Thursday afternoon turned into a shopping nightmare for tens of thousands of Amazon customers. Around 2:30 p.m. ET, the e-commerce giant’s platform started glitching, and by 3:49 p.m., roughly 20,000 users were reporting serious problems. For anyone who’s ever relied on Amazon for quick purchases, this was the kind of disruption that makes you realize how dependent we’ve become on these services.
The scope of the outage wasn’t just a minor hiccup either. Shoppers flooded business forums and social media complaining about checkout failures, payment errors, and prices that kept changing on product listings. Imagine loading up your cart, ready to buy, only to get rejected at payment. Or worse, watching prices jump around like they’re on some kind of digital rollercoaster.
What Actually Broke
Amazon eventually figured out what went wrong. They blamed it on a software code deployment that went sideways. In their statement to Business Insider, the company said: “We have resolved the issue, which was related to a software code deployment, and website and app are now running smoothly.”
A code deployment problem is the kind of thing that happens when you’re pushing updates or changes to live systems. It’s not inherently a huge deal, but when it hits a platform as massive as Amazon, the ripple effects are immediate and painful. By 8 p.m. ET, Downdetector had stopped receiving a flood of complaints, meaning things were back to normal.
Why This Isn’t About Web Services
One thing worth noting: this outage had nothing to do with Amazon Web Services, the company’s cloud infrastructure division. That’s actually important because AWS powers a huge chunk of the internet. When AWS goes down, everything connected to it tends to go down with it.

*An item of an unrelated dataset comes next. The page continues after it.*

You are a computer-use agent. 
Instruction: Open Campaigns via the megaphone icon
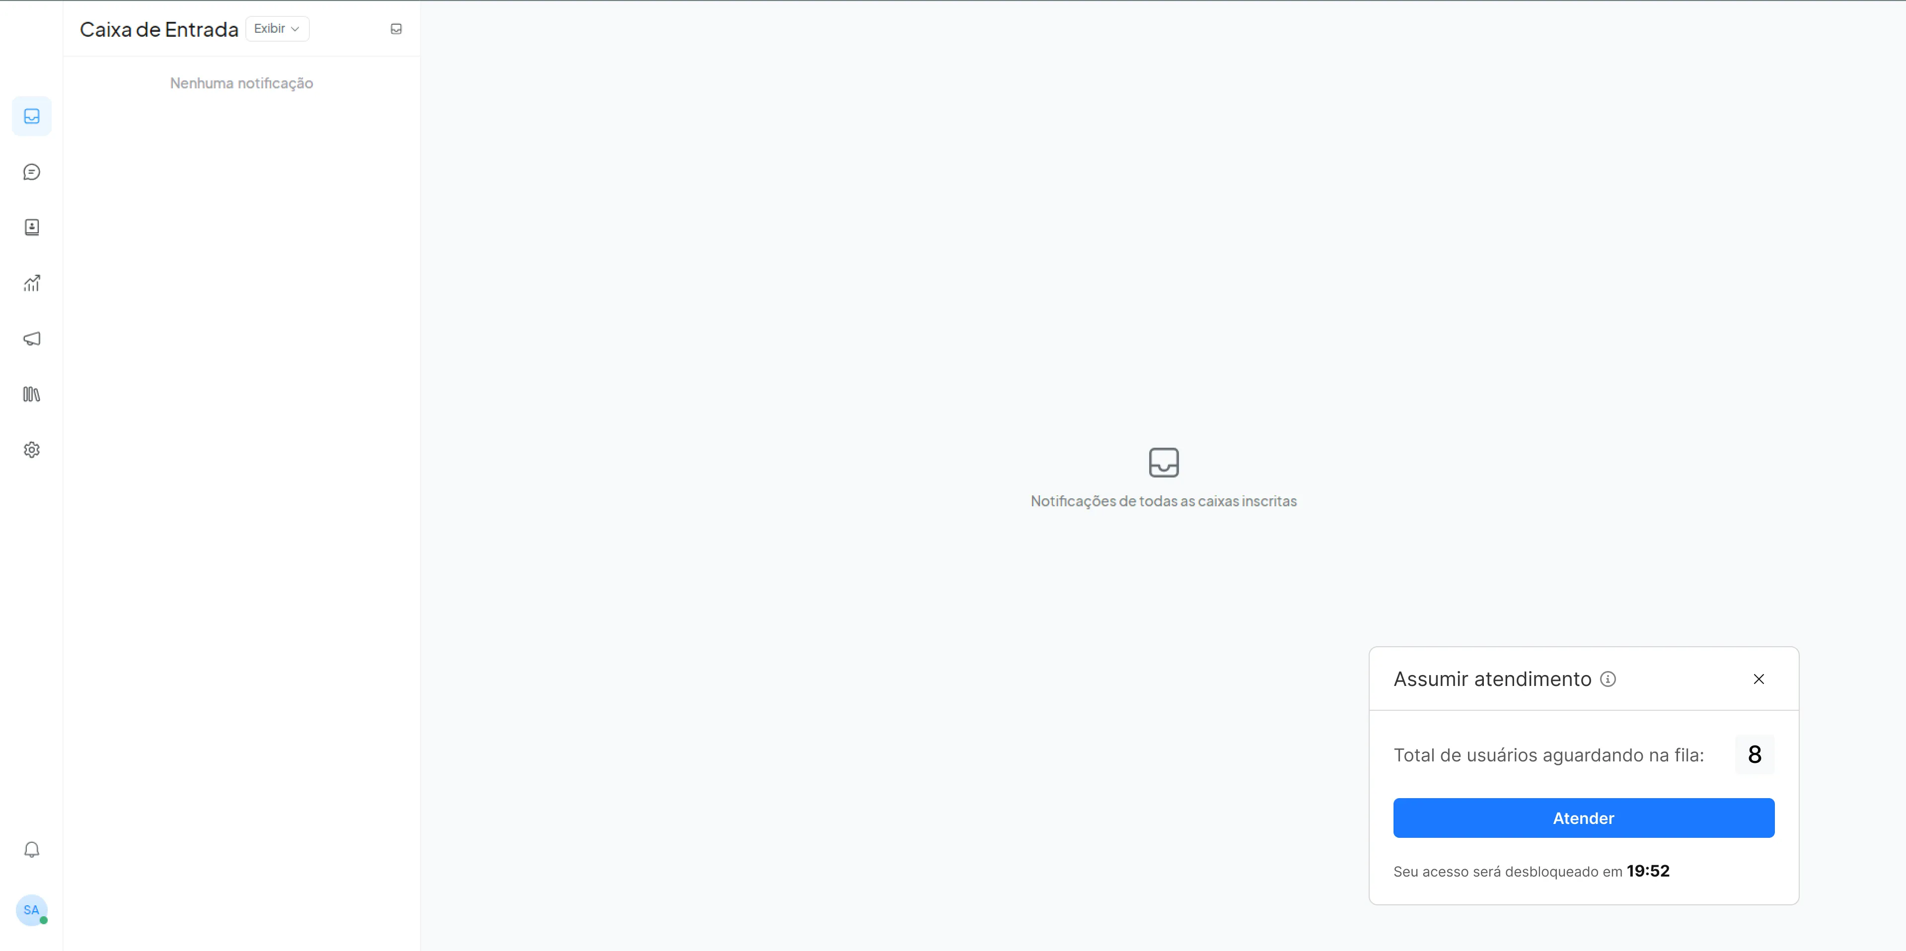click(x=32, y=339)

Back in October 2025, an AWS outage actually knocked out Wordle, Slack, Snapchat, and Reddit all at once. That was caused by a DNS error in Amazon’s Virginia data center. This time? Just the shopping platform itself. Still frustrating for customers, but contained to one part of Amazon’s massive operation.
The technology required to keep something like Amazon running is staggering. When you think about how many transactions, price updates, and inventory checks happen every second, it’s actually surprising these outages don’t happen more often.
What This Means
For casual shoppers, this was just an inconvenience. But for businesses selling through Amazon’s marketplace, a few hours of downtime can mean real lost revenue. And for Amazon itself, every minute of unavailability is a reminder that even the biggest players aren’t immune to system failures.
The real question isn’t whether outages will happen again. They absolutely will. The question is whether companies will ever be honest about how fragile these systems are when so much commerce depends on them staying up. We treat Amazon like infrastructure now, not just a retail platform. And infrastructure is supposed to be reliable.